Evacuees were not our only wartime visitors. Soldiers of the Oxford and Bucks Regiments moved into Greenhill and Adderbury House – some were local lads just called up.

Huts sprang up all over the village in the most unlikely places. Lorries and tanks were parked on the Green – the only playground for the boys’ school. The headmaster protested on two counts to the Commanding Officer – 1) the bad state of the Green, and 2) the sound of the Scottish Regiments’ bagpipes (played twice daily for the Changing of the Guard) being such that the teacher could not make herself heard.

Weekly dances and film shows were held in the Institute, and a canteen set up in the Methodist schoolroom. Between 1939 and 1945 the village was host to nine British battaions, six American Army divisions and, finally, in 1945 a transit camp.  One of the most memorable occasions was on 1 April 1942 when King George VI came to inspect the Cameron Highlanders part of the Southern Command who moved out on 11 April. Many convoys passed through on the main Oxford road. It was a strange feeling watching all those lads going off to fight and wondering how many would be coming back.

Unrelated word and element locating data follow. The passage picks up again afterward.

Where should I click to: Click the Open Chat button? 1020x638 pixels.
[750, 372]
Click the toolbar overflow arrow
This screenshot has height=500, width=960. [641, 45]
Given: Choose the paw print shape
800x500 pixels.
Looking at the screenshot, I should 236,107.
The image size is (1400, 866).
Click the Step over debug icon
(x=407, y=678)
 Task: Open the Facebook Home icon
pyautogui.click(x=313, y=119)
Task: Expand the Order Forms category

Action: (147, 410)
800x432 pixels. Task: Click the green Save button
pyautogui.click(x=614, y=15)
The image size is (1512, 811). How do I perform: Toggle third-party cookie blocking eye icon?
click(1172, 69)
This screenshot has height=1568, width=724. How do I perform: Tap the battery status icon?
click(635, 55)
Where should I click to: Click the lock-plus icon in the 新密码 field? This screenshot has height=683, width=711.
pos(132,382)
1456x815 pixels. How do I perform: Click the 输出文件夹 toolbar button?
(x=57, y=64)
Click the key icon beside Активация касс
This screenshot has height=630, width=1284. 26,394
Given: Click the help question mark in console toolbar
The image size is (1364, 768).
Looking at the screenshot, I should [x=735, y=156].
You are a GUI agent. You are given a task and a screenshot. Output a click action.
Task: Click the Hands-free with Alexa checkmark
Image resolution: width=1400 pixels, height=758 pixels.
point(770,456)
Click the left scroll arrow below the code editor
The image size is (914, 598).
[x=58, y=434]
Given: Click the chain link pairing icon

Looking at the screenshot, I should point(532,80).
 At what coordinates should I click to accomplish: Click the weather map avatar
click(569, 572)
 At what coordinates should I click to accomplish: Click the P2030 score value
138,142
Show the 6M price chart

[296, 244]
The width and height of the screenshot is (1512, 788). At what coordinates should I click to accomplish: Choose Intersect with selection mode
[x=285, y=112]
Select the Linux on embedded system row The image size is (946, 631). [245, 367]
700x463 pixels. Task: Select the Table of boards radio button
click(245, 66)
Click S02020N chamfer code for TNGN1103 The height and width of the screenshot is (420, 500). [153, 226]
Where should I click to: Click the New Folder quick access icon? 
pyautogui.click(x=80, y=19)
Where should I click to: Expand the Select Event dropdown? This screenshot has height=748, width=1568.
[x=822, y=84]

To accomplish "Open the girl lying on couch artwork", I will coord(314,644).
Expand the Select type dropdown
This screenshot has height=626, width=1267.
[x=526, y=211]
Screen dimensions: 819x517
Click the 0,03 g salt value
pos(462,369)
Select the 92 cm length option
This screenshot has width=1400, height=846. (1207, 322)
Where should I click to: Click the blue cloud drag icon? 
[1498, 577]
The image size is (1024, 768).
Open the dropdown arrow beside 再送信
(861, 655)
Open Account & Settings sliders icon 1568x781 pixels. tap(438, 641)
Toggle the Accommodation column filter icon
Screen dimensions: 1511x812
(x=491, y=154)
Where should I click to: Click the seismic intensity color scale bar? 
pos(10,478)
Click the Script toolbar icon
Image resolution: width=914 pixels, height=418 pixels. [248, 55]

Food rationing had, of course, begun. Many men were highly amused at the “Dig for Victory” posters as they had always grown their own vegetables, many keeping pigs and hens. Now they had to have a special card to get meal for their livestock and surrender their meat coupons for a certain time if a pig was killed.

Agricultural workers were allowed an extra ration of cheese. “Bevin’s pies” or agricultural pies were deposited at a volunteer’s house for collection: they cost about 4d … We probably managed better in the country than in the towns. Although many local people must have been worried for their own lads, they made welcome quite a number of soldiers’ wives, enabling couples to have a few more hours together.

At the age of seventeen and a half it was compulsory to register for thw Forces or war work. When VE Day came I was serving in the NAAFI on an RAF camp at nearby Hinton-in-the=Hedges. I remember there was an open-air service out on the runway. All personnel were allowed a 48-hour pass. We fed the ones living too far away to go home. I remember I did not feel any joy – relief, yes, but a great sadness for those who would not be coming home.